In den letzten Jahren hat sich das Projekt w.e.b.Square kontinuierlich erweitert. Häufig habe ich über die Themenhefte berichtet, die infolge von herausragenden studentischen Arbeiten aus dem Augsburger MuK-Umfeld entstanden sind. Seit zwei Jahren gibt es auch die w.e.b.Square-Tagungen, die darauf hinarbeiten, den Wissensaustausch von Studierenden vor Ort zu fördern. Mit dem Call for Papers erweitert sich das w.e.b.Square-Portfolio um eine weitere Facette, nämlich um die gezielte Ansprache von studentischen Autoren zum Thema „Social Networks“ innerhalb und außerhalb unserer eigenen Universität. Das Thema kommt dabei nicht von ungefähr: Social Networks verändern Leben, Studium und Arbeiten bei den meisten jungen Erwachsenen seit Jahren merklich; viele von ihnen fühlen sich heute als Teil einer virtuellen Community und möchten nicht mehr auf die Tools verzichten. Trotzdem gibt es einige Studierende, die Sinn und Nutzen hinterfragen; nicht selten sind Facebook, studiVZ etc. Gegenstand von realen Gesprächen oder etwa Diskussionspunkte in (Lehr-)Veranstaltungen. Die wachsende Zahl an Netzwerke(r)n hat uns schließlich darin bestärkt, dieses Thema zum Gegenstand des ersten w.e.b.Square-Calls zu machen:


Während Calls in der wissenschaftlichen Welt allgegenwärtig sind, ist dies für w.e.b.Square ein bislang nahezu unbetretenes Testfeld. Nur selten werden Studierende dazu ermutigt, eigene Beiträge zu veröffentlichen bzw. oftmals sind die Hürden hoch, sich an Calls zu beteiligen. Allein die wissenschaftliche Begriffswelt schreckt Studierende ab, einen Artikel im Laufe des Studiums einzureichen. Wir haben uns daher bewusst für eine einfache Sprache und für geringe Einstiegsvoraussetzungen entschieden. So müssen lediglich fünf Seiten eingereicht werden; zudem gelten Reflexionen und Erfahrungsberichte ebenso wie theoretische Erörterungen als relevant. Mit den Ecken hat w.e.b.Square schließlich ein gut erprobtes Raster, das die Herkunft der Beiträge eindeutig zu klassifizieren hilft.
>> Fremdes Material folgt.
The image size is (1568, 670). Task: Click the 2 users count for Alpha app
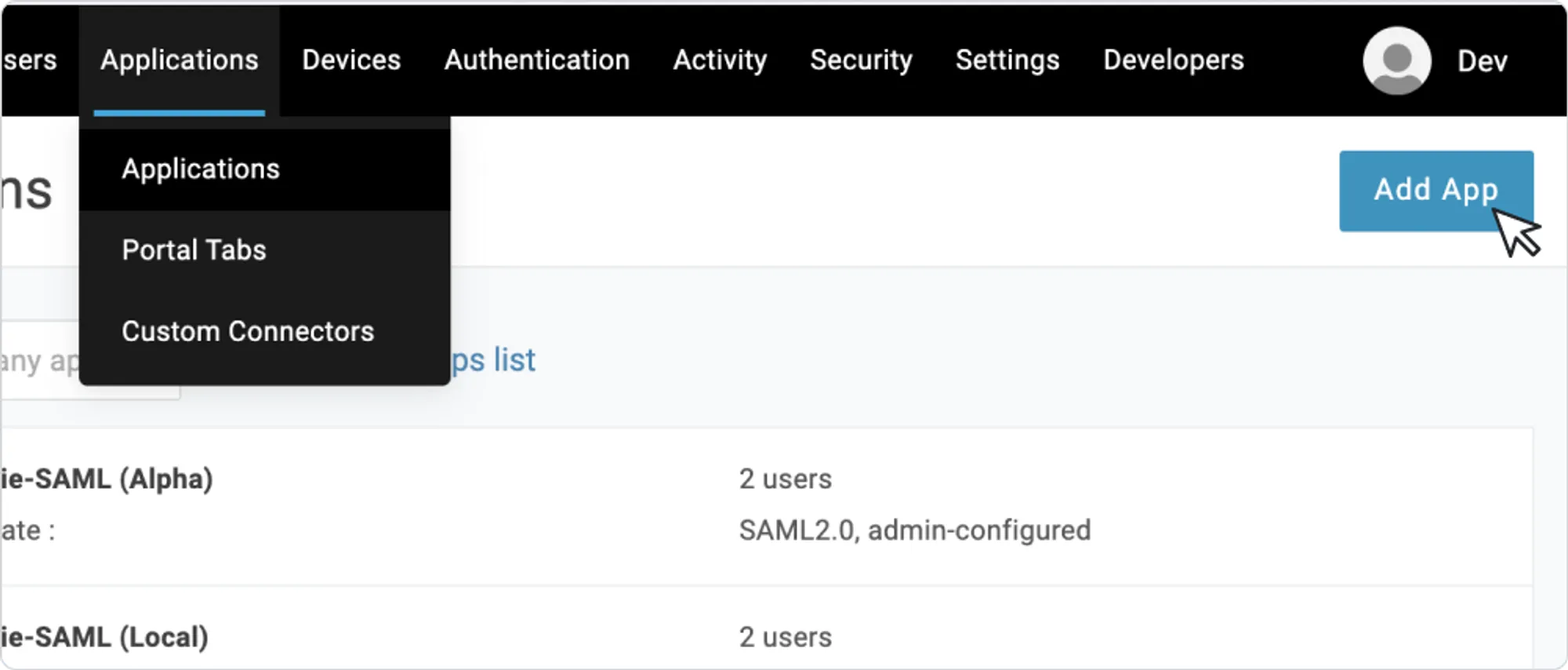[x=786, y=479]
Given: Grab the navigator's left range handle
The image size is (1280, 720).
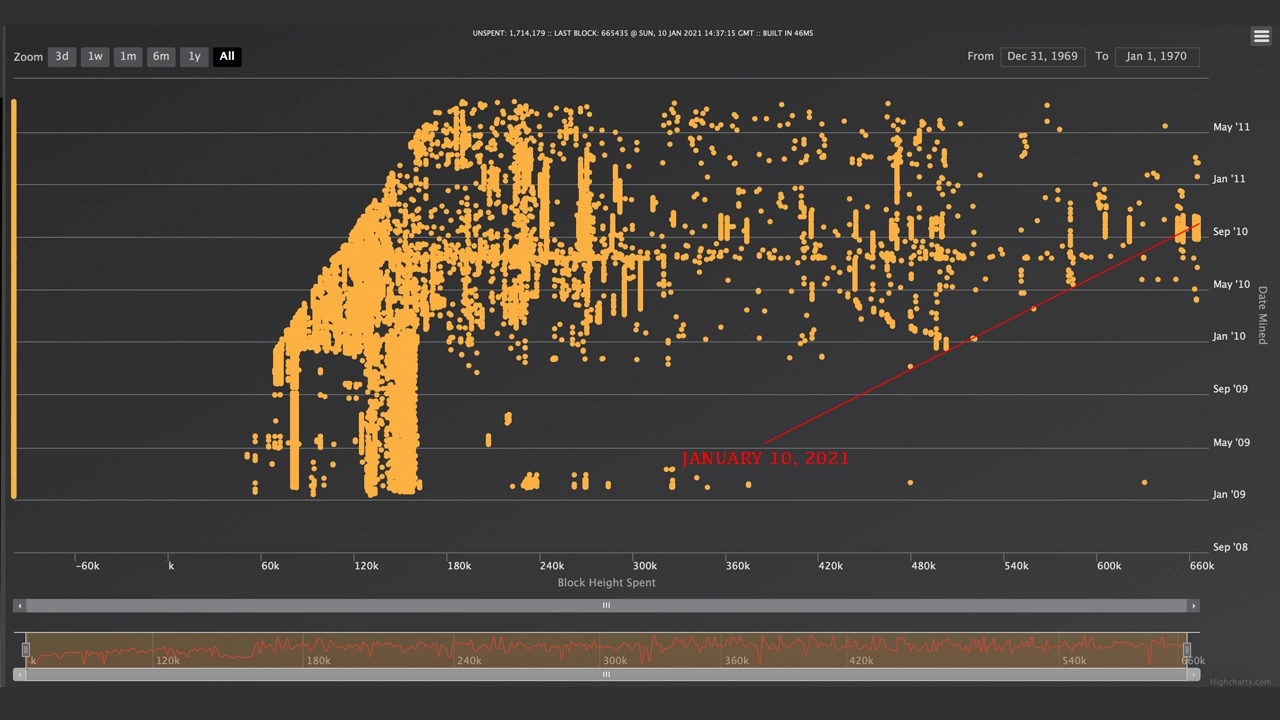Looking at the screenshot, I should [26, 650].
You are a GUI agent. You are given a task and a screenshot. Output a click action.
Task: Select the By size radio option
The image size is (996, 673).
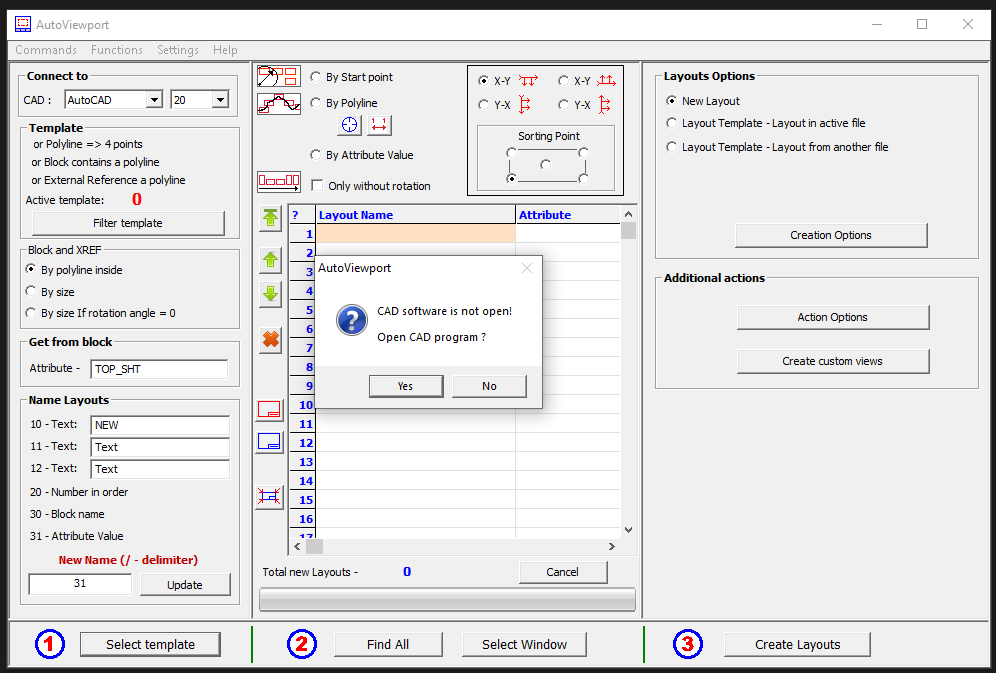coord(31,292)
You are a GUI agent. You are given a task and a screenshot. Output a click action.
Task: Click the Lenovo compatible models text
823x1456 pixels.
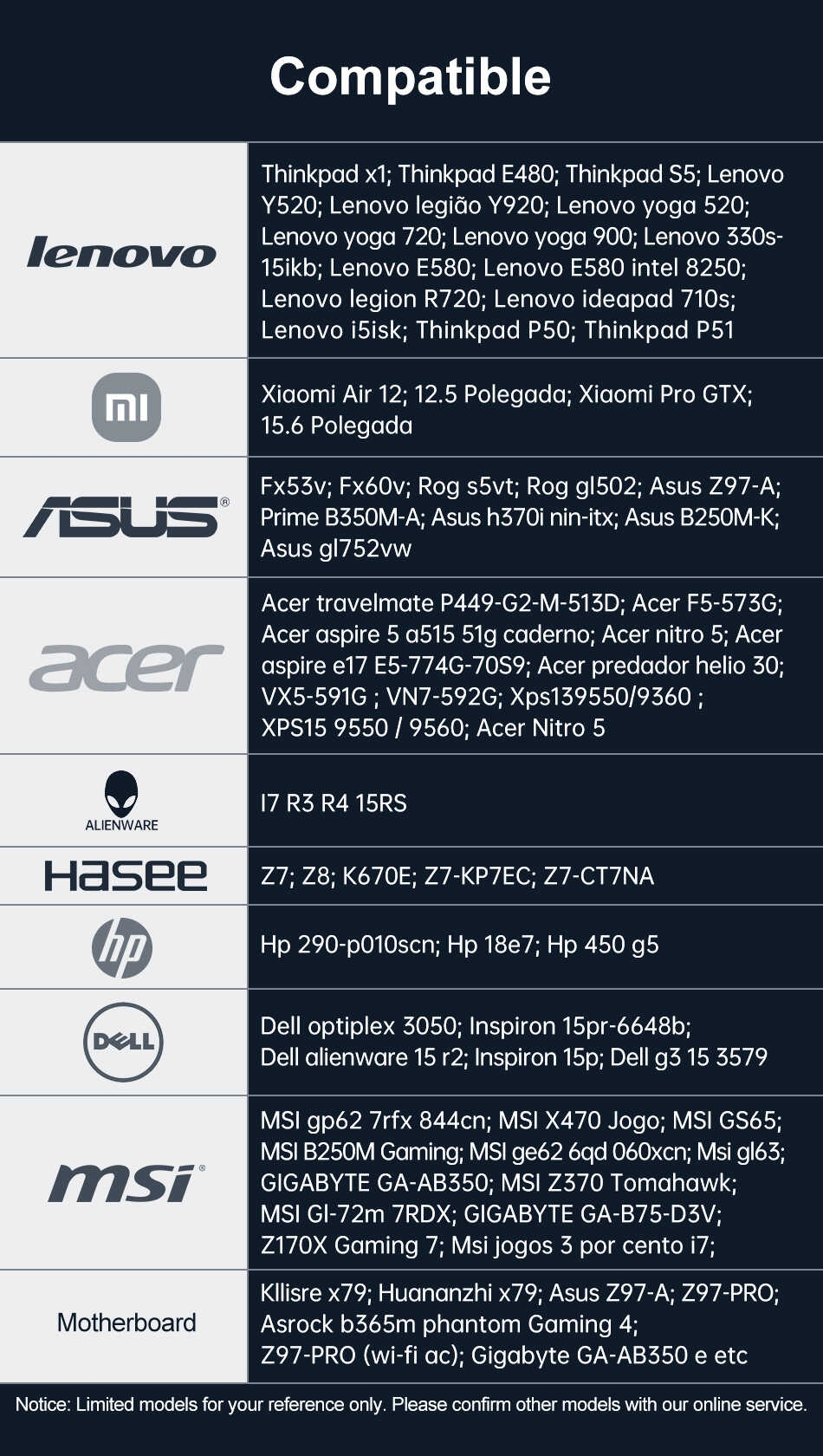[x=522, y=251]
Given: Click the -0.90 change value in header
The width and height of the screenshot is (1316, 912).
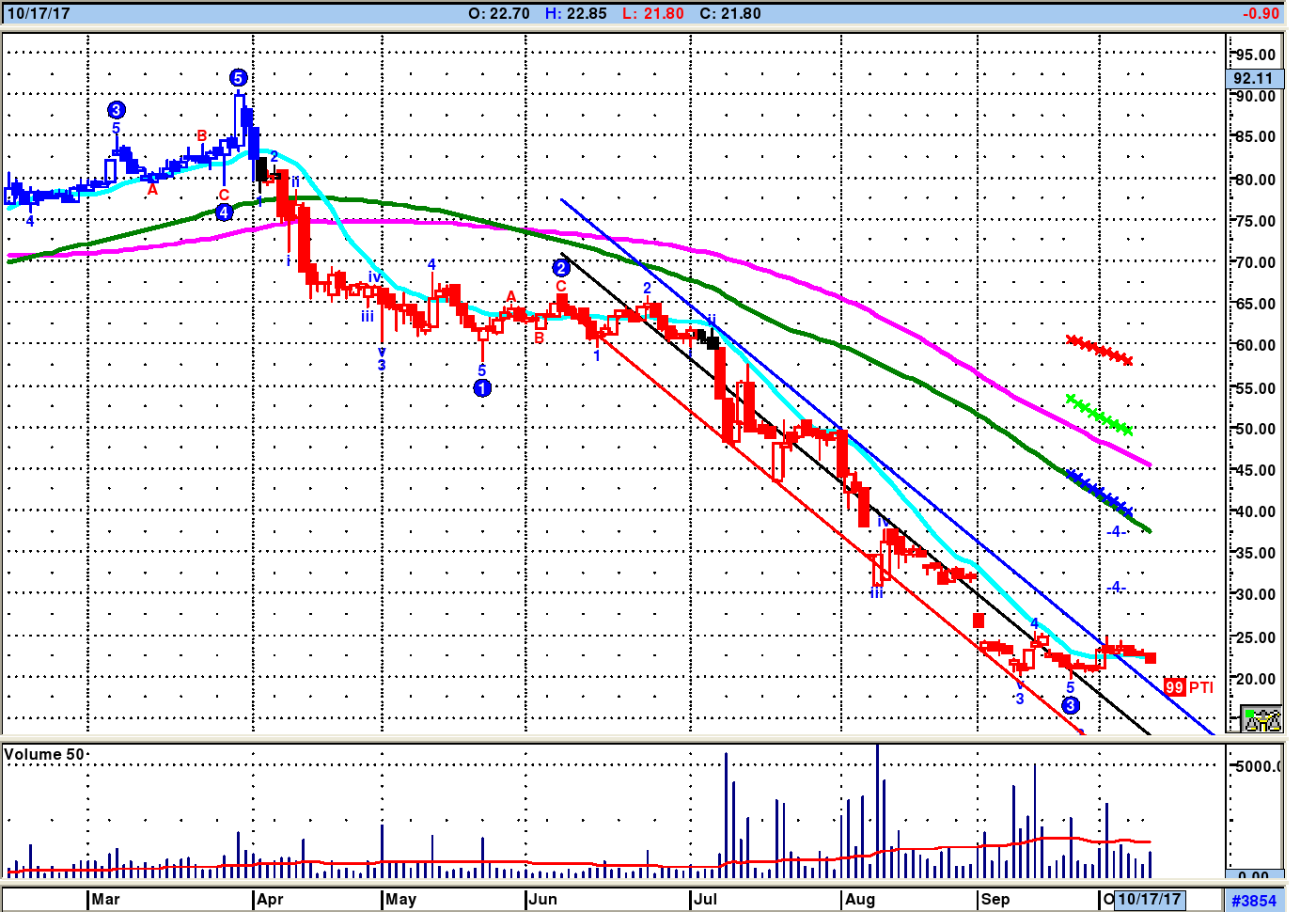Looking at the screenshot, I should point(1260,13).
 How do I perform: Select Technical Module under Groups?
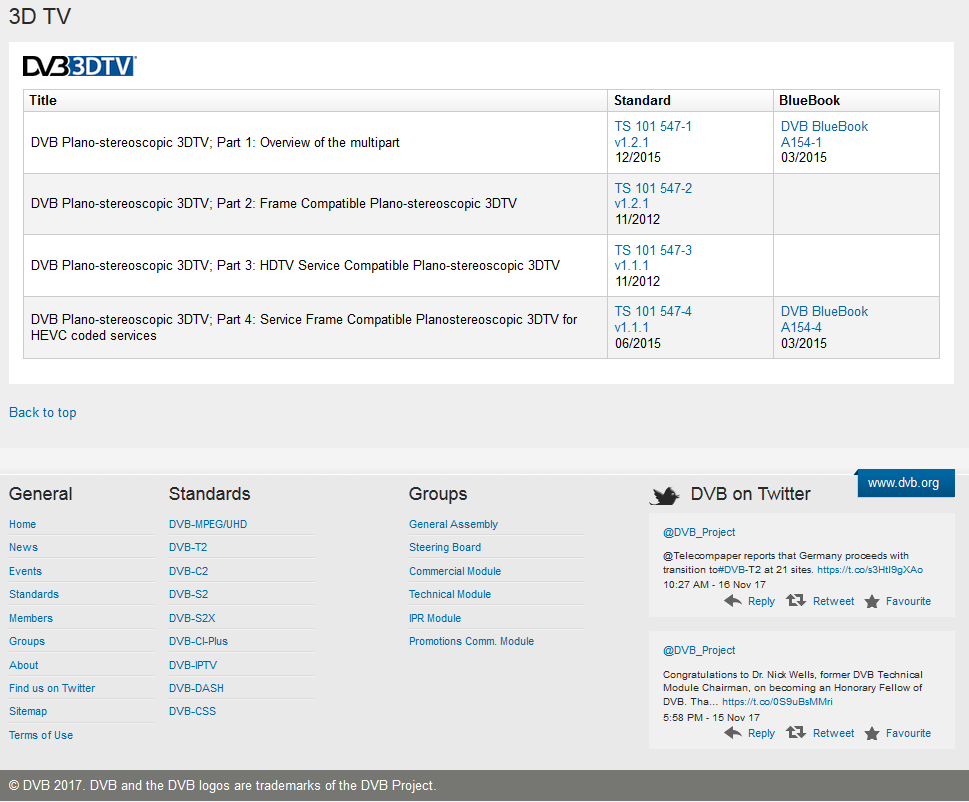point(450,594)
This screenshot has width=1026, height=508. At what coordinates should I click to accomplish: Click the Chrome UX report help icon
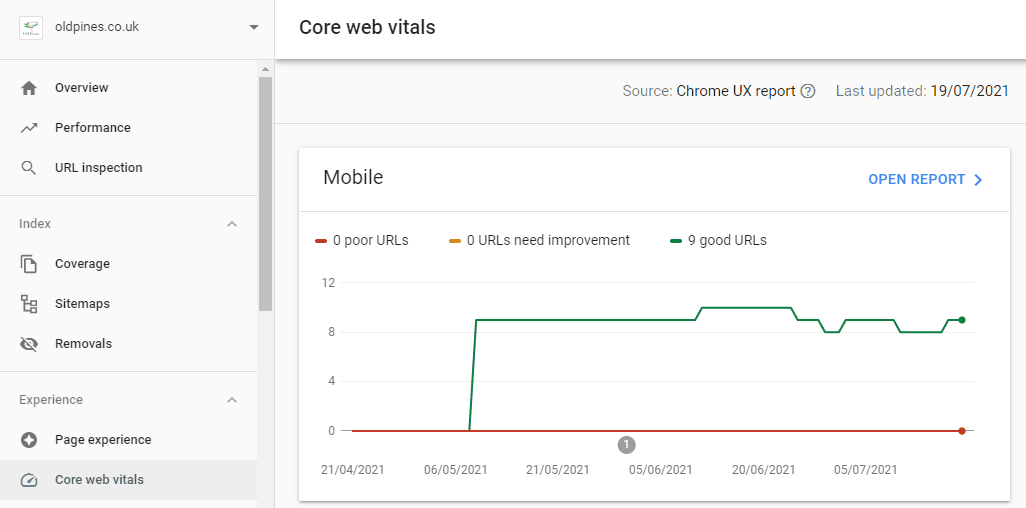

Aus Forschungssicht ist es zudem spannend, was die Studierenden und damit die Betroffenen selbst über soziale Netzwerke denken. Immerhin wird gern über sie geschrieben, ihnen aber nur selten ein Forum für die Darstellung der eigenen Meinung gegeben. Das möchten wir nachholen. Wenn auf die Weise Studierende noch Spaß an Wissenschaft gewännen, wäre das mehr als nur ein angenehmer „Nebeneffekt“.